I would like to optimize this simple loop:

unsigned int i;
while(j-- != 0){ //j is an unsigned int with a start value of about N = 36.000.000
   float sub = 0;
   i=1;
   unsigned int c = j+s[1];
   while(c < N) {
       sub += d[i][j]*x[c];//d[][] and x[] are arrays of float
       i++;
       c = j+s[i];// s[] is an array of unsigned int with 6 entries.
   }
   x[j] -= sub;                        // only one memory-write per j
}

循环的执行时间为使用4000 MHz AMD Bulldozer大约需要一秒钟。我考虑过SIMD和OpenMP(通常使用它们来提高速度),但是此循环是递归的。
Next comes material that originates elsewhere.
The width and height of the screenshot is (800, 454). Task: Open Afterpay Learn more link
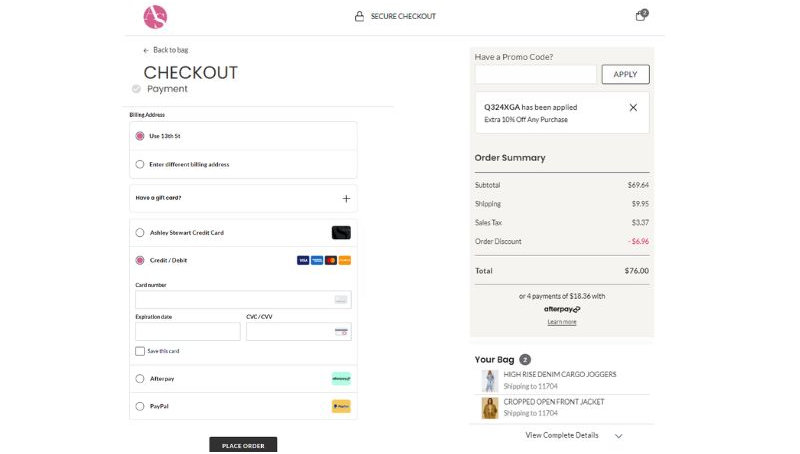point(562,322)
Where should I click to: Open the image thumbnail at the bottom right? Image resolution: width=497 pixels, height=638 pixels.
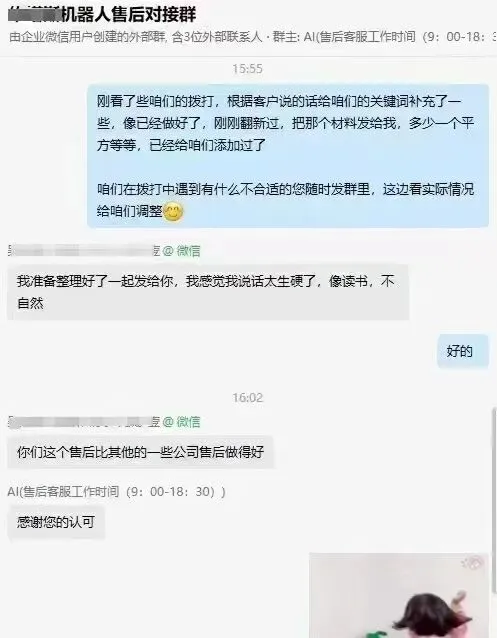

The loop has an execution time of about one second with a 4000 MHz AMD Bulldozer. I thought about SIMD and OpenMP (which I normally use to get more speed), but this loop is recursive.

有什么建议吗?

推荐答案

我同意为更好地缓存而进行转置(但最后请参见我对此的评论),还有很多事情要做,所以让我们看看我们可以使用完整功能...

I agree with transposing for better caching (but see my comments on that at the end), and there's more to do, so let's see what we can do with the full function...

原始功能,以供参考(出于我的理智,有些整理):

Original function, for reference (with some tidying for my sanity):

void MultiDiagonalSymmetricMatrix::CholeskyBackSolve(float *x, float *b){
    //We want to solve L D Lt x = b where D is a diagonal matrix described by Diagonals[0] and L is a unit lower triagular matrix described by the rest of the diagonals.
    //Let D Lt x = y. Then, first solve L y = b.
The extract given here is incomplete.